**DATASET EXCERPTS**

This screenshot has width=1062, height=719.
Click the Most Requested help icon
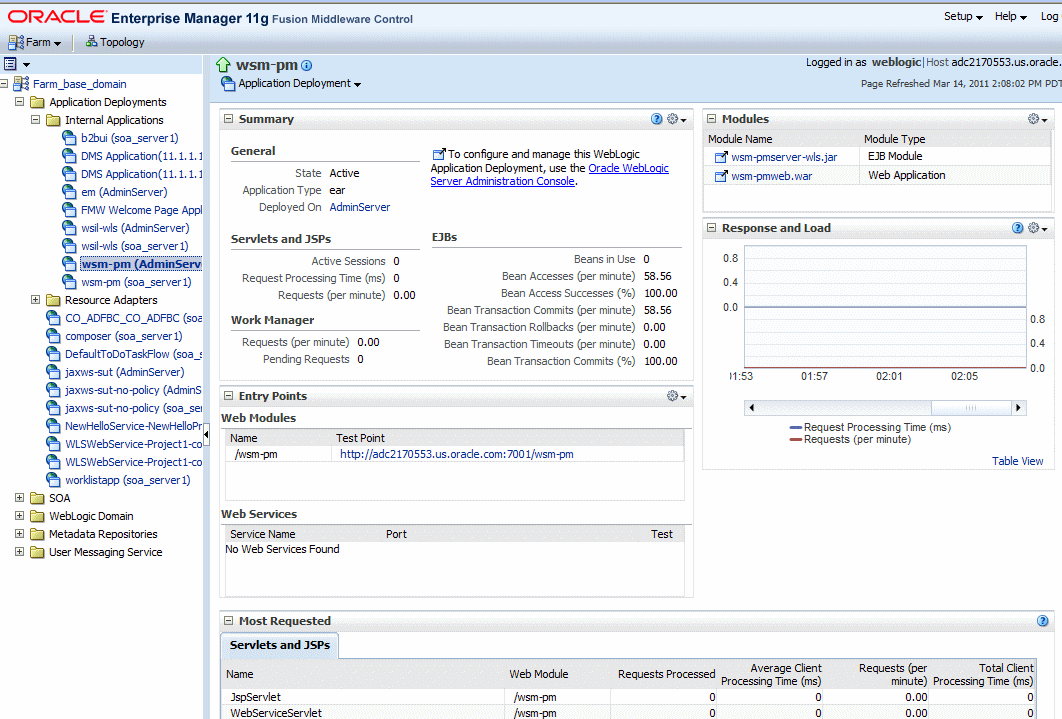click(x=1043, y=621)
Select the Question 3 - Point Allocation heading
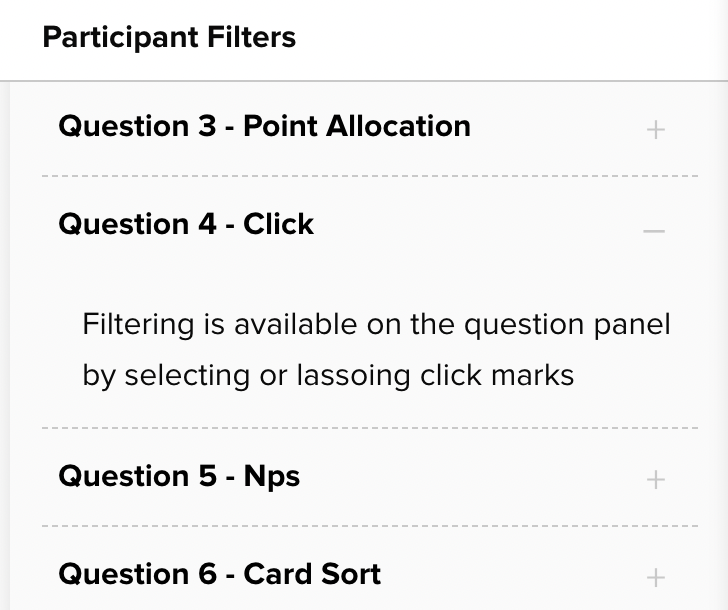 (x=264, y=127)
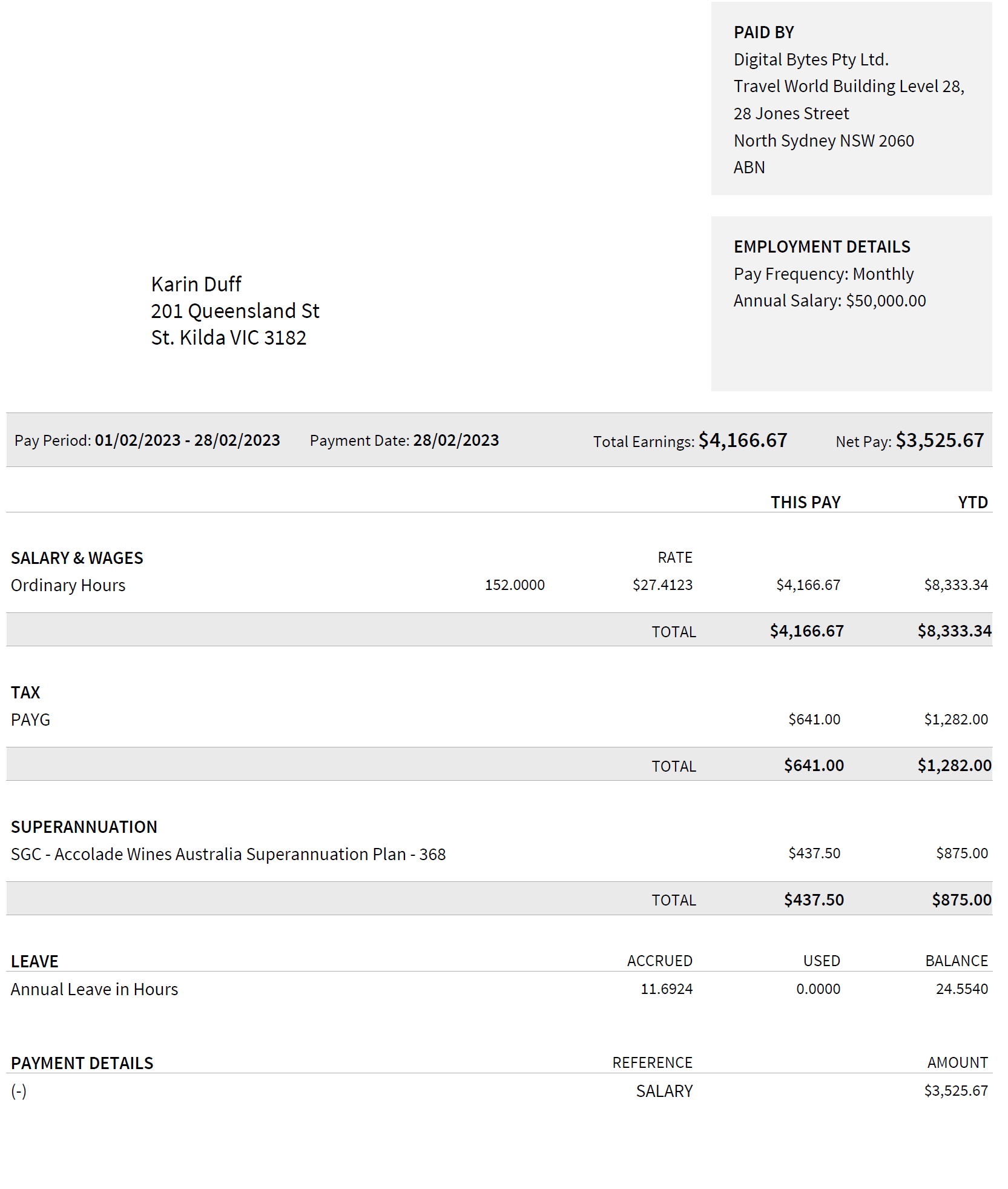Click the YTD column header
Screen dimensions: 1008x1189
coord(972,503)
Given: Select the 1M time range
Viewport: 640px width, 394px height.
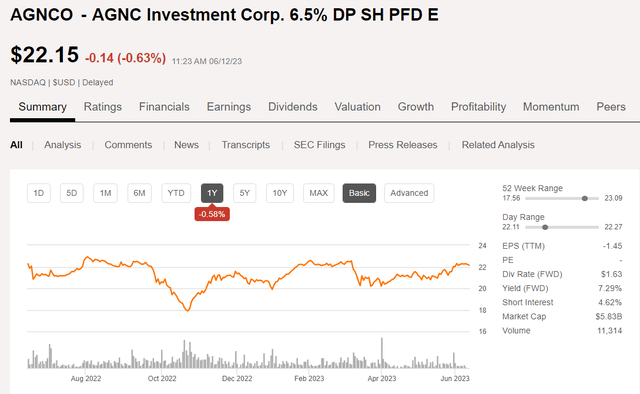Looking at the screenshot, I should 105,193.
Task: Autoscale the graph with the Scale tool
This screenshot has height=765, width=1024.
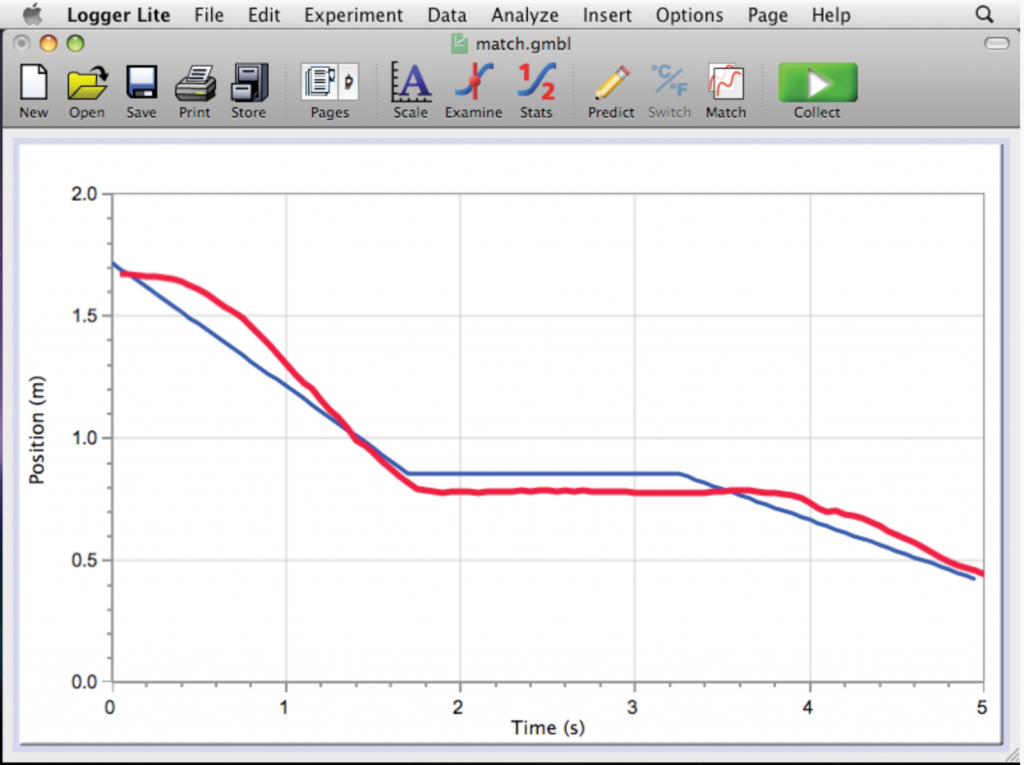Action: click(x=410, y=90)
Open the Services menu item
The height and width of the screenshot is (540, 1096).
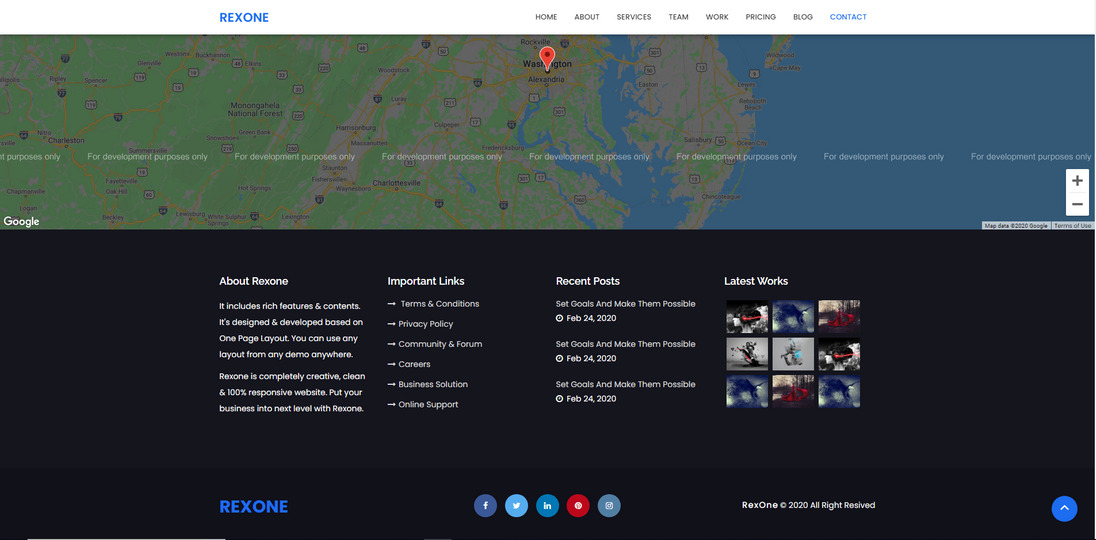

**STATED PROBLEM**
Present every line of the material above as a numbered list, omitting blank lines and leaving out the pictures.

**COMPLETE ANSWER**
1. This screenshot has width=1062, height=719.
2. Click the Most Requested help icon
3. click(x=1043, y=621)
4. Select the Question 3 - Point Allocation heading
5.  (x=264, y=127)
6. Click the YTD column header
7. Screen dimensions: 1008x1189
8. coord(972,503)
9. Given: Select the 1M time range
10. Viewport: 640px width, 394px height.
11. Looking at the screenshot, I should 105,193.
12. Task: Autoscale the graph with the Scale tool
13. This screenshot has height=765, width=1024.
14. Action: click(x=410, y=90)
15. Open the Services menu item
16. The height and width of the screenshot is (540, 1096).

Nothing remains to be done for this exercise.